SÉQUENCE 4 « DIALOGUER, POUR QUOI FAIRE ? »
L'ARGUMENTATION : DÉLIBÉRER CONVAINCRE, PERSUADER
LE DIALOGUE (DÉLIBÉRATIF)
En guise d'introduction :
Dialoguer, et dialoguer par écrit, est doublement nécessaire à l'heure actuelle. D'abord, le dialogue délibératif constitue un tiers de l'objet d'étude « l'argumentation : convaincre, persuader, délibérer » (il nous restera encore l'apologue à étudier, l'essai ayant été fait à travers « De l'Amitié » de Montaigne). Le bac est bientôt, il faut donc l'apprendre vite. Ensuite, le Lycée est bloqué et comme les tensions montent, le dialogue devient essentiel. Par Internet, élèves et professeurs peuvent maintenir un contact et continuer à travailler ; qu'on soit pour ou contre le CPE, pour ou contre le blocus du Lycée par une partie des grévistes, camper sur ses positions et s'enfermer dans le silence n'est pas la meilleure solution.
Alors, à quoi sert d'écrire des dialogues à fonction argumentative ? Ces dialogues peuvent être autonomes, dans le cas des « entretiens » des « interviewes » ou des « dialogues philosophiques », mais ces dialogues peuvent aussi être insérés dans d'autres genres, le théâtre en particulier, ou le récit, quand la narration fait une pause et qu'on a affaire à une scène. A quoi servent-ils ?
Leur première fonction est argumentative, encore faut-il définir la part réservée aux procédés pour convaincre et persuader ou délibérer.
Délibérer c'est peser le pour et le contre afin de prendre une décision, afin de choisir ce qu'on va faire, ou dire, ou penser. Souvent la délibération prend la forme d'un débat entre deux interlocuteurs d'avis opposés, mais elle peut aussi prendre la forme d'un dilemme (un débat intérieur). C'est souvent le cas dans les tragédies.
Convaincre, c'est emporter l'adhésion de son destinataire en touchant sa raison, grâce à des arguments logiques et des exemples pertinents.
Persuader, c'est emporter l'adhésion de son destinataire en touchant sa sensibilité, grâce à des procédés rhétoriques efficaces créant la pitié, l'indignation, la révolte ou au contraire le désir.
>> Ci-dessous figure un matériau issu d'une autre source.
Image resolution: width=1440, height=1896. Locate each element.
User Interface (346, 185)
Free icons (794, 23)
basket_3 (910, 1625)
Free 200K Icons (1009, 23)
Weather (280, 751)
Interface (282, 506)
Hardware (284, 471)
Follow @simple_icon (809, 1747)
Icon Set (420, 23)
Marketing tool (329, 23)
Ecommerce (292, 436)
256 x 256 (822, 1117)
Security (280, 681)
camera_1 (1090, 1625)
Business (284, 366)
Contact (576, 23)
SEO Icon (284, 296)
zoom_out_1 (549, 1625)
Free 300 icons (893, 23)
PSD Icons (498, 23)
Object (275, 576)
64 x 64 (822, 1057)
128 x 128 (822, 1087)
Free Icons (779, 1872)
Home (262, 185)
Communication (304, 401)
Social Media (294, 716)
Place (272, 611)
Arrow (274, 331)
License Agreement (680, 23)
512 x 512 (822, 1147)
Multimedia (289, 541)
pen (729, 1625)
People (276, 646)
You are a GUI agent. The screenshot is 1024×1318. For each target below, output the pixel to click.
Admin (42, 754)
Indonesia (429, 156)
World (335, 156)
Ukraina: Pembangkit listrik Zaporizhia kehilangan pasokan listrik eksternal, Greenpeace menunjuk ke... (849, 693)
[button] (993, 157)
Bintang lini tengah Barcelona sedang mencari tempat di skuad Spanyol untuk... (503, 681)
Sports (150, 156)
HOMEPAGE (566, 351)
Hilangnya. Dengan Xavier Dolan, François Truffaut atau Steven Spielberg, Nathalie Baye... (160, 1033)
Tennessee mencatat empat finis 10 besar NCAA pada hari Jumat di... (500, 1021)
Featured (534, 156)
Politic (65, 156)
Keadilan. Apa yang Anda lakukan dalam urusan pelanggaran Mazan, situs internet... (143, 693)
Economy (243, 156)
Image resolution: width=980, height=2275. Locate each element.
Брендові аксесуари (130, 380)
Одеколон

Mais un dialogue peut avoir une fonction argumentative et d'autres fonctions en même temps. Très souvent les dialogues ne vont pas se contenter de peser le pour et le contre, ils vont attaquer par tous les moyens d'autres thèses, ou des personnes, ou des institutions. Dans ce cas-là, leur fonction est polémique : c'est-à-dire qu'ils servent à mener en combat, pour ou contre quelqu'un ou quelque chose. Mais les dialogues peuvent aussi servir à déclencher le rire, la pitié, l'intérêt du spectateur pour une histoire racontée etc. Étudier ces fonctions revient, en général à étudier le registre du texte (comique, pathétique, dramatique, tragique, parodique, burlesque...) Quand un texte a plusieurs fonctions, il faut chercher laquelle est la plus importante, et se demander si et comment les autres fonctions sont mises à son service. Par exemple, dans le dialogue de Panurge et Pantagruel, comment le comique est-il mis au service de l'argumentation ?
Le premier texte que nous étudions pour comprendre l'intérêt du dialogue argumentatif est extrait du roman Jacques le Fataliste, écrit à la fin du XVIII es par Denis Diderot, philosophe des Lumières et « chef » de l'Encyclopédie (avec le mathématicien d'Alembert). Ce dialogue permet de réfléchir à la question de la liberté. L'être humain est-il libre ? Quand nous agissons, sommes-nous libres de faire ce que nous faisons, ou bien le faisons-nous parce que les lois de la nature, de la société ou de la culture nous y obligent ? Par son registre polémique et comique le dialogue rend vivante la délibération, même si, au fond, elle est très sérieuse. La lecture analytique du dialogue de Jacques le Fataliste et son maître sur la liberté a été faite en cours, elle est à disposition sur le site.
Le deuxième texte " Le discours introductif de Calliclès et la réponse de Socrate"est un dialogue philosophique célèbre : Gorgias, de Platon, v 437 av JC. L'extrait étudié permet de comprendre la nature réelle et le rôle essentiel du dialogue délibératif. Or il faut bien voir que c'est là la base de la culture européenne et donc de tous les dialogues délibératifs que nous serons amenés à voir. La lecture analytique de cet extrait de Gorgias repose sur cette dimension culturelle et donc littéraire du dialogue philosophique.